Recordó que varios de los imputados integraban áreas especializadas en narcotráfico de la Policía del Chaco, lo que incrementaba el riesgo de interferencia en la investigación, y que respecto de Alegre debía ponderarse especialmente su posición jerárquica y el grado de influencia que ello podría tener sobre personas vinculadas al proceso.
El juez Bosch compartió esa postura.

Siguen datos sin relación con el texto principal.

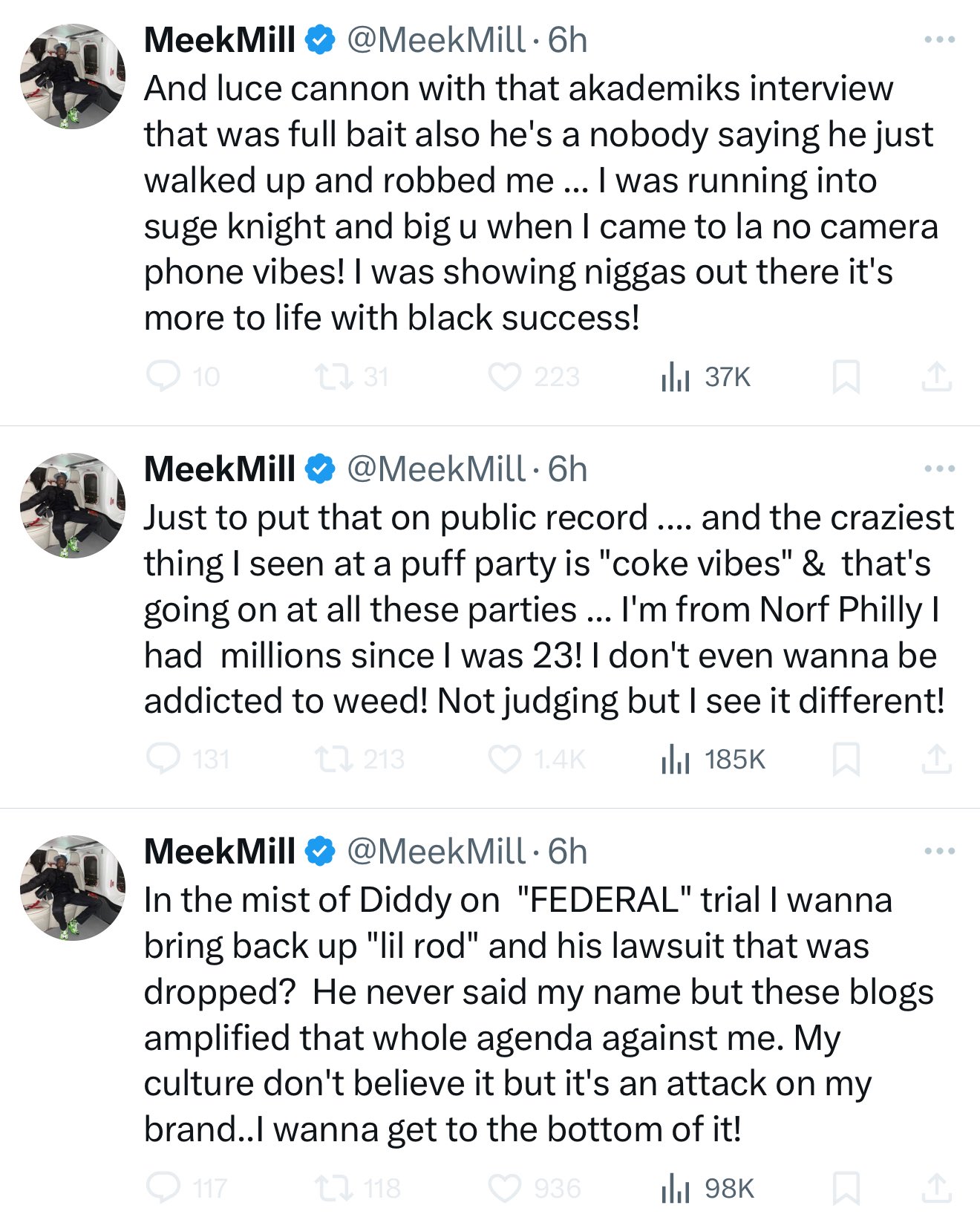Bookmark the "public record" tweet
This screenshot has height=1217, width=980.
(846, 759)
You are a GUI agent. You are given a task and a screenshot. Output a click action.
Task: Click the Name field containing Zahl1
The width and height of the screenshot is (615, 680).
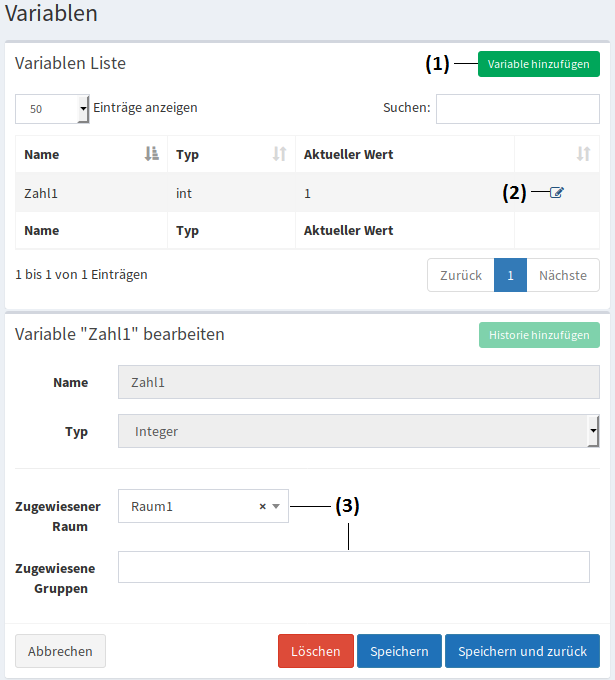358,382
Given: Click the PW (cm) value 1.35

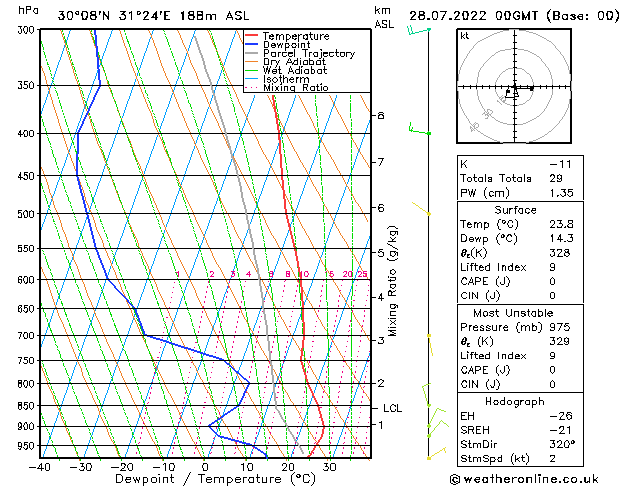Looking at the screenshot, I should (561, 193).
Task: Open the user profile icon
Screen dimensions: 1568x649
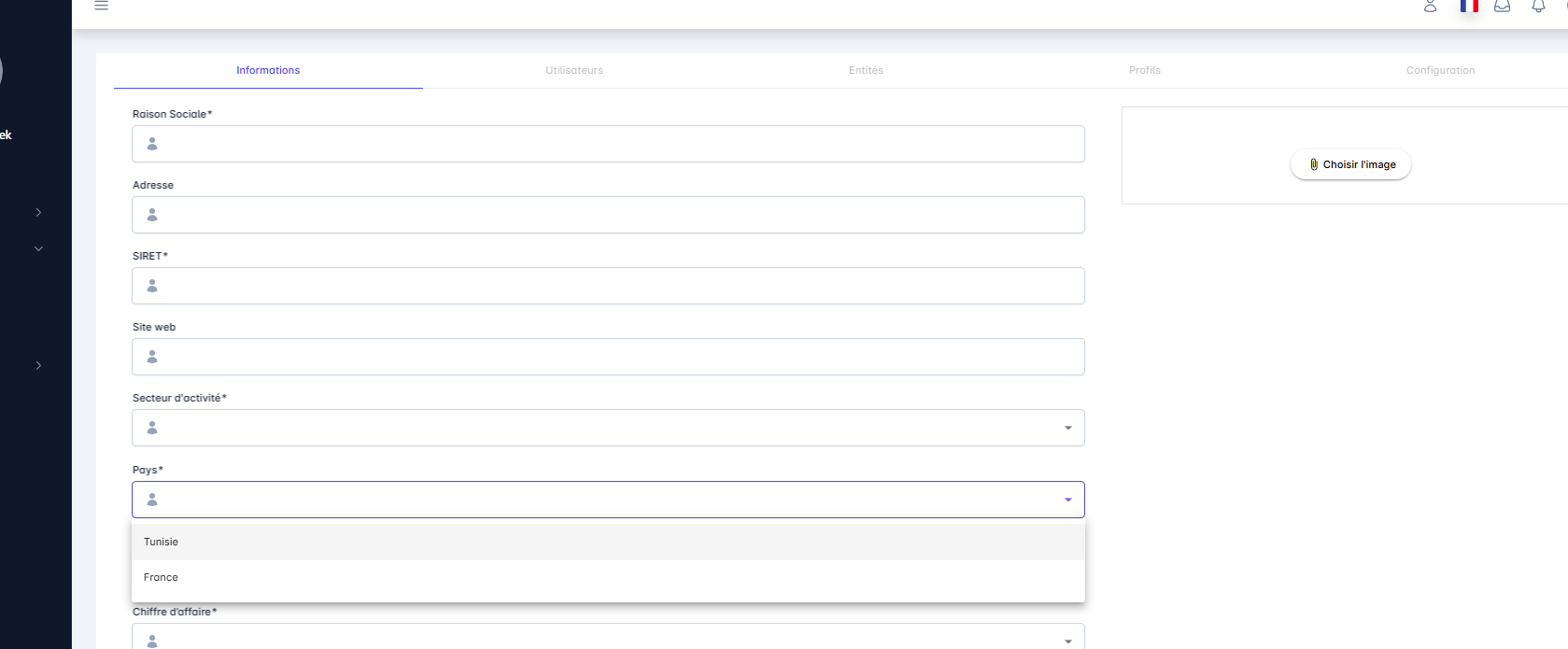Action: pyautogui.click(x=1430, y=7)
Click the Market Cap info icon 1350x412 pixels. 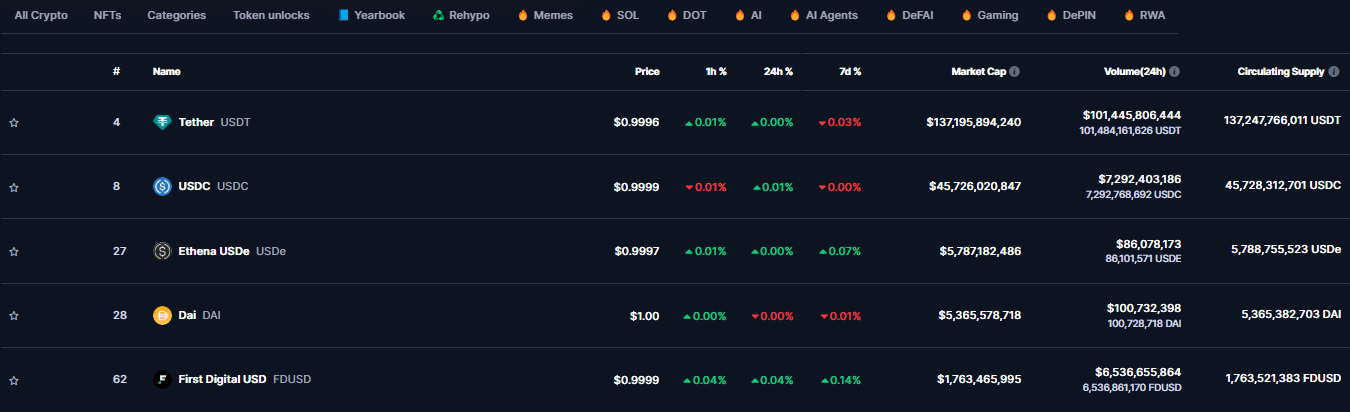point(1015,72)

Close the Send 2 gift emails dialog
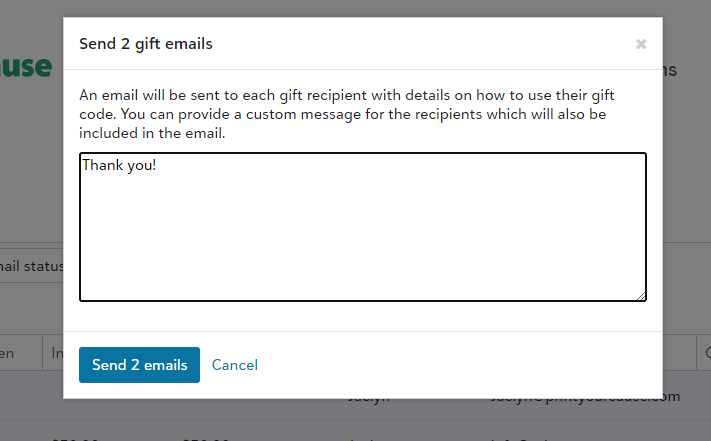(x=641, y=44)
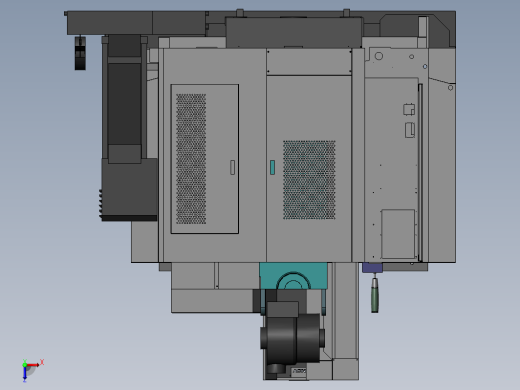The width and height of the screenshot is (520, 390).
Task: Select the upper small square switch on the right panel
Action: pos(409,109)
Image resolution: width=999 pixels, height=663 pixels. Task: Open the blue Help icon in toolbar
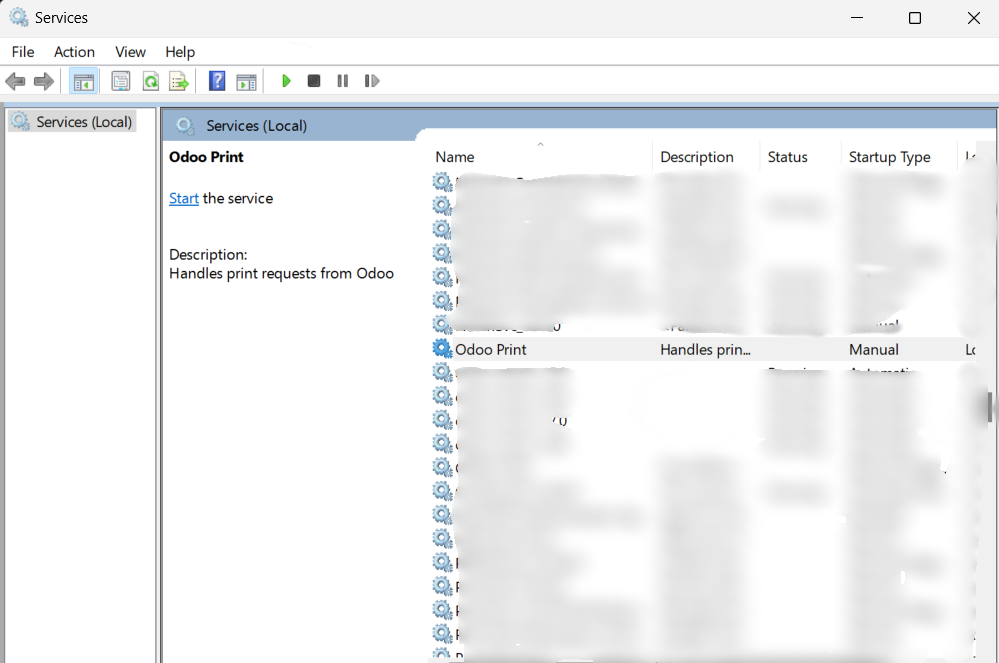217,81
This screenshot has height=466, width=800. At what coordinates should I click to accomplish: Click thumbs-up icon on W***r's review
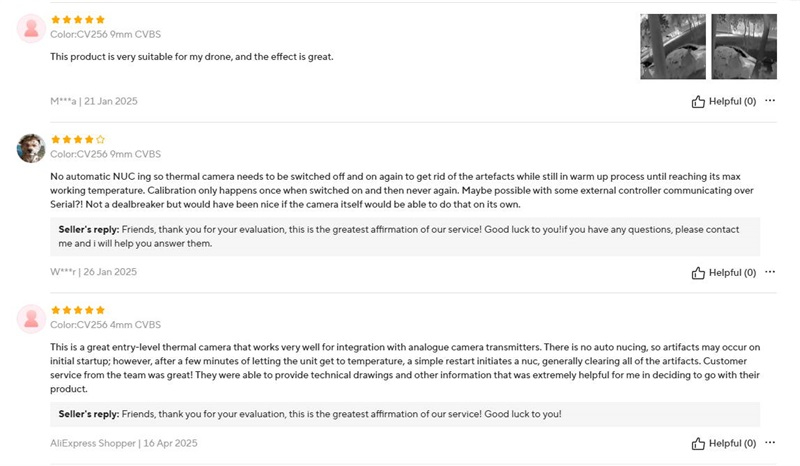698,273
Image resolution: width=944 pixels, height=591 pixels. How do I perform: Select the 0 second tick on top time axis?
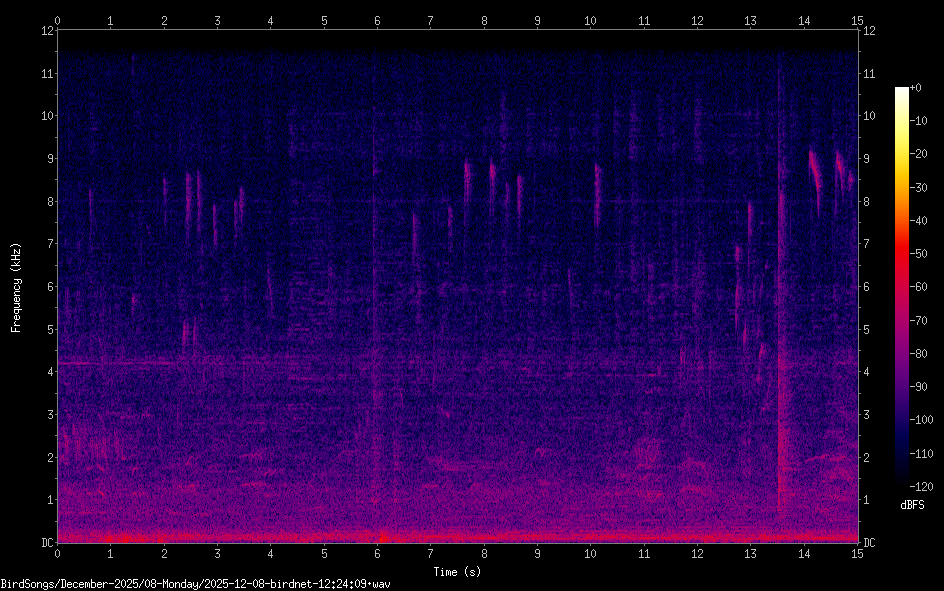(x=58, y=20)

Al resolver, valoró la gravedad institucional de los hechos —la presunta sustracción de más de nueve kilogramos de cocaína durante un operativo oficial de incineración— y consideró que la escala penal aplicable, la imposibilidad de una condena condicional y la posible vinculación de los acusados con estructuras narco justificaban mantener el peligro de fuga.
En cuanto al riesgo de entorpecimiento, señaló que la investigación no está concluida, que podrían existir otros partícipes por identificar y que subsiste la posibilidad de influir sobre futuros testigos.
Sobre el pedido de prisión domiciliaria para Ramírez, el magistrado reconoció la proximidad del parto de su pareja, pero consideró que la mujer cuenta con una red familiar de apoyo suficiente y que no se configura una situación de desamparo que habilite ese beneficio.
Respecto de los extractos periciales presentados por la defensa de Alegre, Bosch admitió que señalaban la ausencia de una vinculación directa entre el teléfono del imputado y los hechos, pero entendió que, analizados de manera aislada y sin acceso al conjunto del legajo, carecían de la contundencia necesaria para descartar su participación.
El caso
La causa investiga a un grupo de policías chaqueños acusados de intentar sustraer cerca de nueve kilos de cocaína durante el operativo de incineración judicial realizado el 18 de diciembre de 2025 en Colonia Benítez, en el que se destruían más de tres toneladas de marihuana y unos 80 kilos de cocaína.
Según la hipótesis fiscal, los efectivos habrían ocultado los estupefacientes en mochilas y en un patrullero con el objetivo de retirarlos del predio sin ser detectados, siendo frustrados por funcionarios judiciales presentes en el lugar.
Alegre, señalado como presunto organizador de la maniobra, enfrenta una imputación de mayor gravedad que el resto tras la readecuación de cargos resuelta el 14 de mayo. La investigación, prorrogada hasta el 7 de julio, sigue a cargo del fiscal federal Patricio Sabadini.